[Collected data]
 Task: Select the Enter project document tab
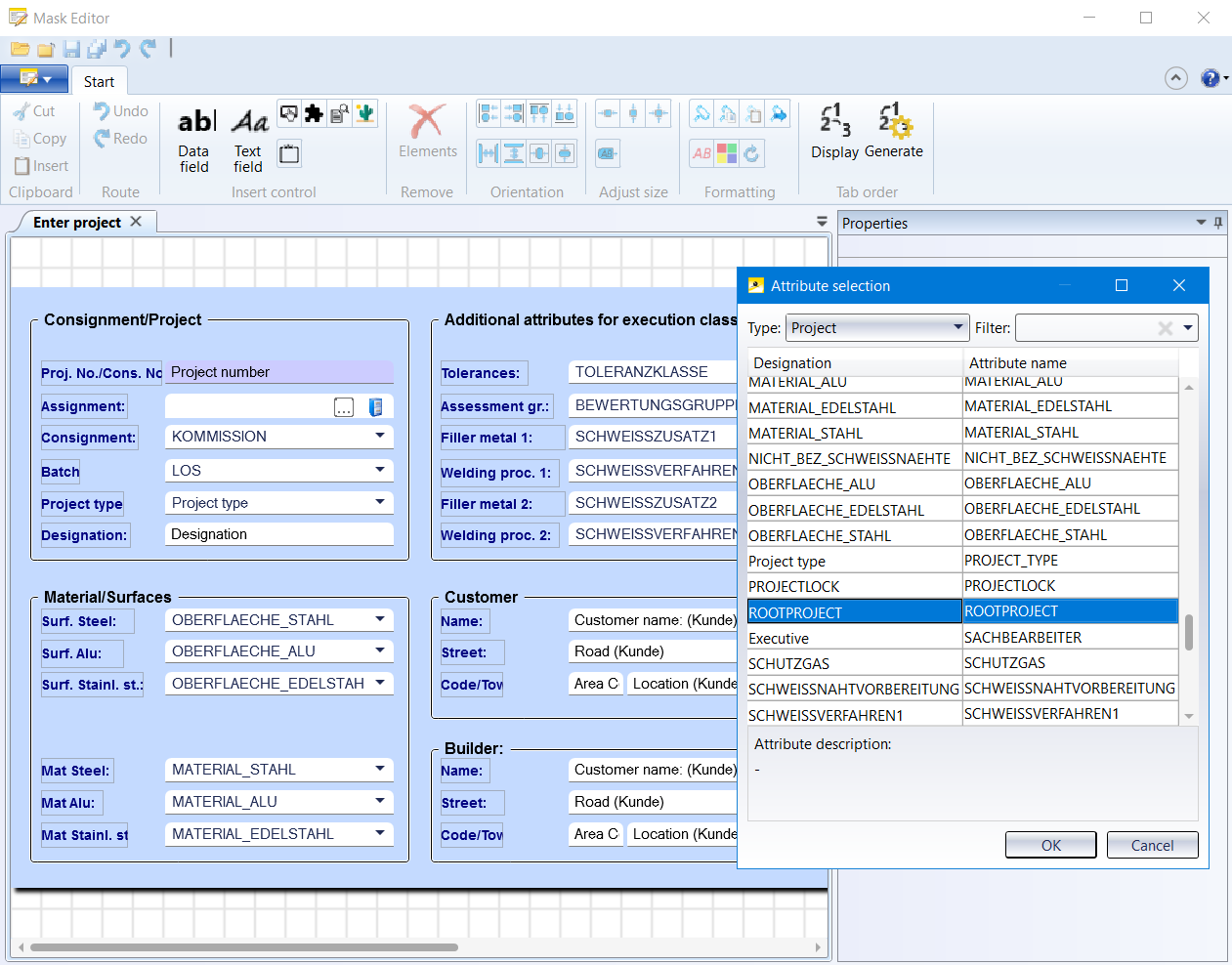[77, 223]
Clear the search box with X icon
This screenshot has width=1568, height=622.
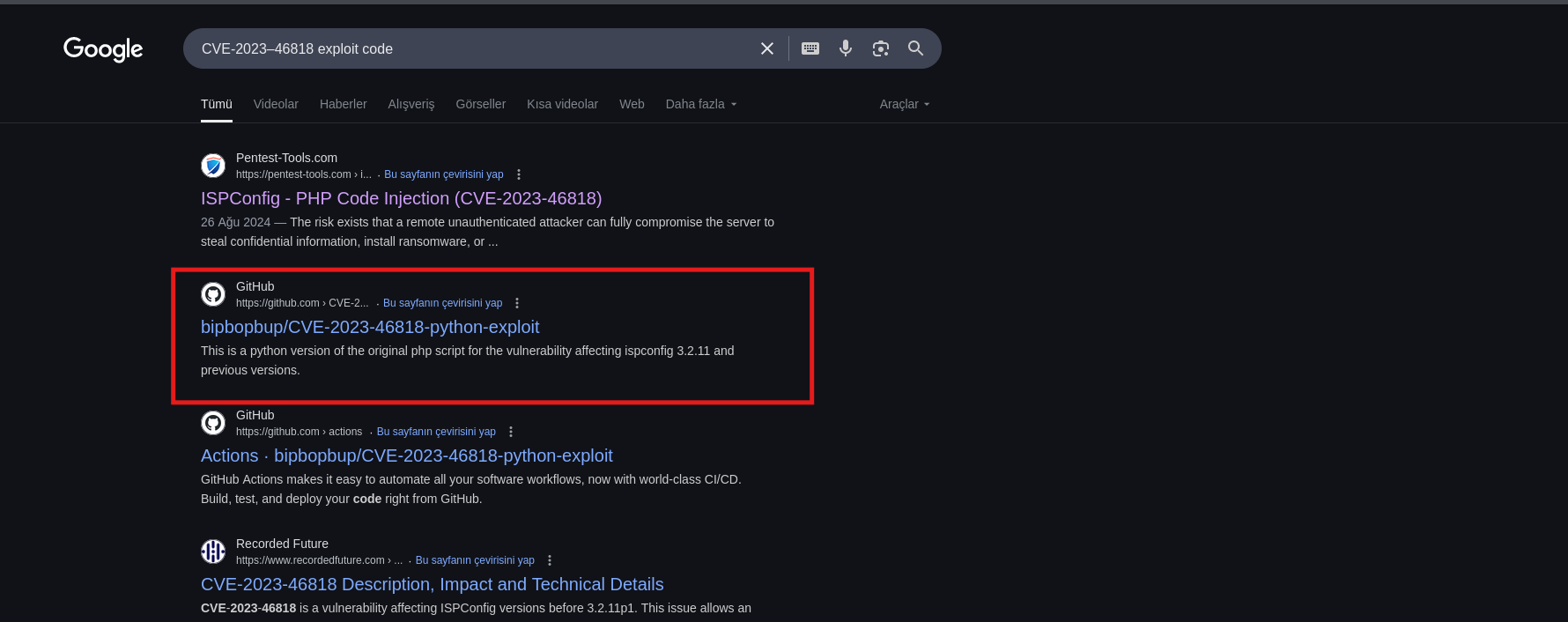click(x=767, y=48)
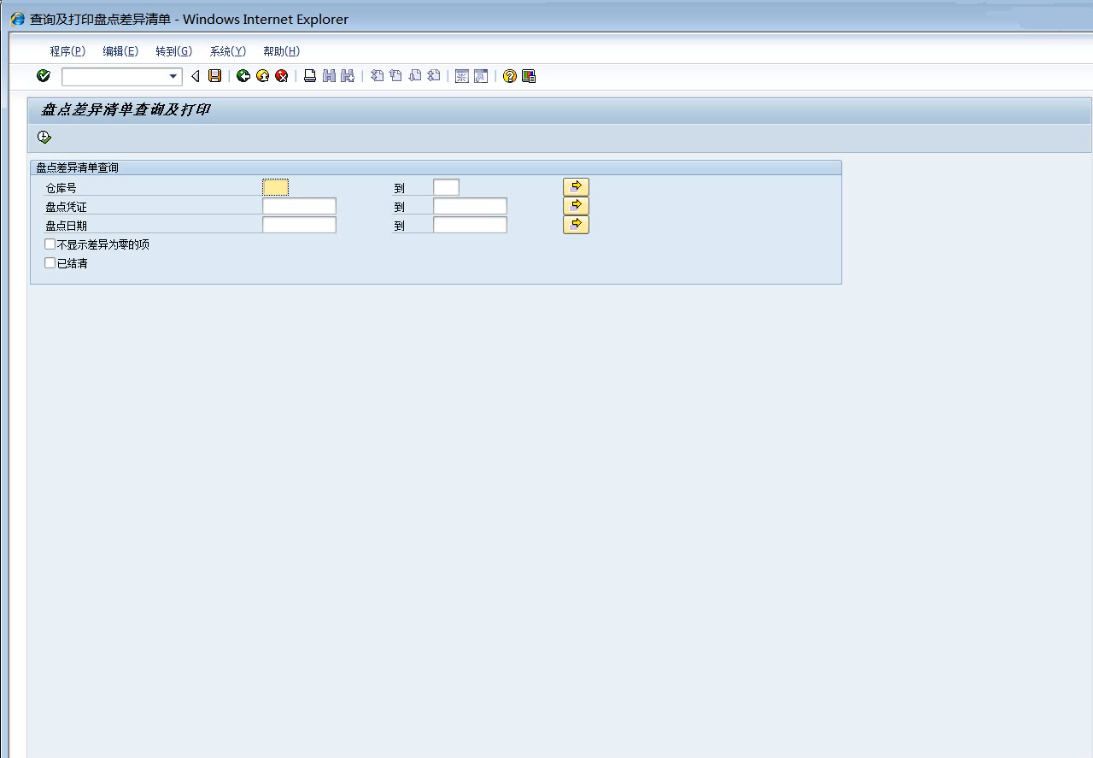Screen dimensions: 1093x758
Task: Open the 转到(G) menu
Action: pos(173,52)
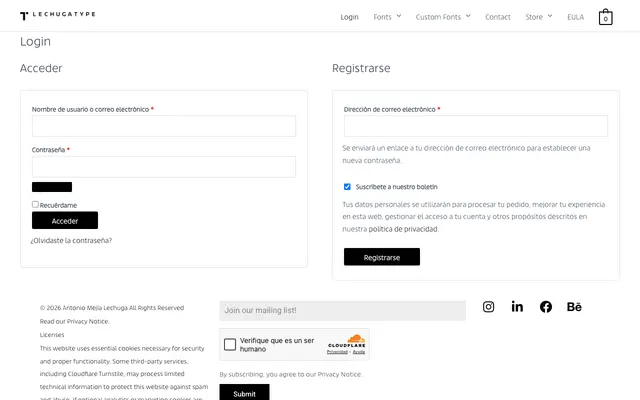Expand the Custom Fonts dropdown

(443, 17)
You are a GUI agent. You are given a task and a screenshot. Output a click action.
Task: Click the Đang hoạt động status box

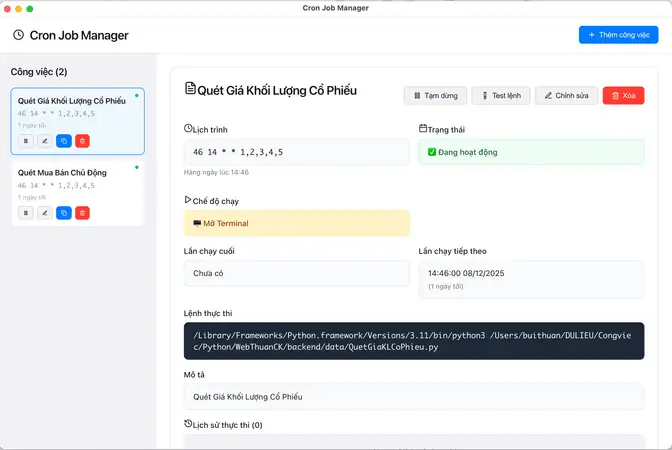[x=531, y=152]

AIM OF THE TASK ->
Look above for the line with "This screenshot has width=1568, height=622." and copy exactly from it through the line with "You are a GUI", both included. Omit the pictures.

REPLY TO THE EXERCISE ->
This screenshot has width=1568, height=622.
click(x=767, y=48)
Screen dimensions: 1093x758
Task: Open the 转到(G) menu
Action: pos(173,52)
Expand the Custom Fonts dropdown

(443, 17)
You are a GUI agent. You are given a task and a screenshot. Output a click action.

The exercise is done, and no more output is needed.